Brief - From the line that contains "The width and height of the screenshot is (1080, 608)." to the end of the entries, write out every line exactly, including both ends, and nothing more.

+ + +

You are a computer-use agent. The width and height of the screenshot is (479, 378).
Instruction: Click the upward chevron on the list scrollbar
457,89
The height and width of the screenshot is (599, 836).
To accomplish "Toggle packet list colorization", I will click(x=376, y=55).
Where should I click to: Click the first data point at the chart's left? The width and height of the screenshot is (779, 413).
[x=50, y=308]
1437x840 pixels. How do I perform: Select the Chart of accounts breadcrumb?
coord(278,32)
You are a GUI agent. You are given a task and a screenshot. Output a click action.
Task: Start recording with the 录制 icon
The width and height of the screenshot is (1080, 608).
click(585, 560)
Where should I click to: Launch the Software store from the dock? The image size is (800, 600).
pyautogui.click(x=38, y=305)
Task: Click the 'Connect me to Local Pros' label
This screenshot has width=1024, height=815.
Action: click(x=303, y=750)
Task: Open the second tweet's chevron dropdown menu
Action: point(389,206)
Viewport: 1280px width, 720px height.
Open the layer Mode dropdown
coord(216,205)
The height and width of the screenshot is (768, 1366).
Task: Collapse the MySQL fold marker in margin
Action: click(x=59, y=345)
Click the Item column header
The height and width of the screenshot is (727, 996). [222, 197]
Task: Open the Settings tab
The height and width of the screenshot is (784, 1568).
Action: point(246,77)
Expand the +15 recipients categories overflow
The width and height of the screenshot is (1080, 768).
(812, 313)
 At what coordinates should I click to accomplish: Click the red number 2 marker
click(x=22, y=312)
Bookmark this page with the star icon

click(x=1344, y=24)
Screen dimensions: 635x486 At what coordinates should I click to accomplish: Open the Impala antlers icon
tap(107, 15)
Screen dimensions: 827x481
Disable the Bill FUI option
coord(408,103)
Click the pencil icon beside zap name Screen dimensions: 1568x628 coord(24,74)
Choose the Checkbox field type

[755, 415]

+ + +

Answer to this problem -
The width and height of the screenshot is (1080, 608).
click(585, 560)
Where should I click to: Launch the Software store from the dock? The image size is (800, 600).
pyautogui.click(x=38, y=305)
Task: Click the 'Connect me to Local Pros' label
This screenshot has width=1024, height=815.
Action: click(x=303, y=750)
Task: Open the second tweet's chevron dropdown menu
Action: point(389,206)
Viewport: 1280px width, 720px height.
Open the layer Mode dropdown
coord(216,205)
The height and width of the screenshot is (768, 1366).
Task: Collapse the MySQL fold marker in margin
Action: click(x=59, y=345)
Click the Item column header
The height and width of the screenshot is (727, 996). [222, 197]
Task: Open the Settings tab
The height and width of the screenshot is (784, 1568).
Action: point(246,77)
Expand the +15 recipients categories overflow
The width and height of the screenshot is (1080, 768).
(812, 313)
 At what coordinates should I click to accomplish: Click the red number 2 marker
click(x=22, y=312)
Bookmark this page with the star icon

click(x=1344, y=24)
Screen dimensions: 635x486 At what coordinates should I click to accomplish: Open the Impala antlers icon
tap(107, 15)
Screen dimensions: 827x481
Disable the Bill FUI option
coord(408,103)
Click the pencil icon beside zap name Screen dimensions: 1568x628 coord(24,74)
Choose the Checkbox field type

[755, 415]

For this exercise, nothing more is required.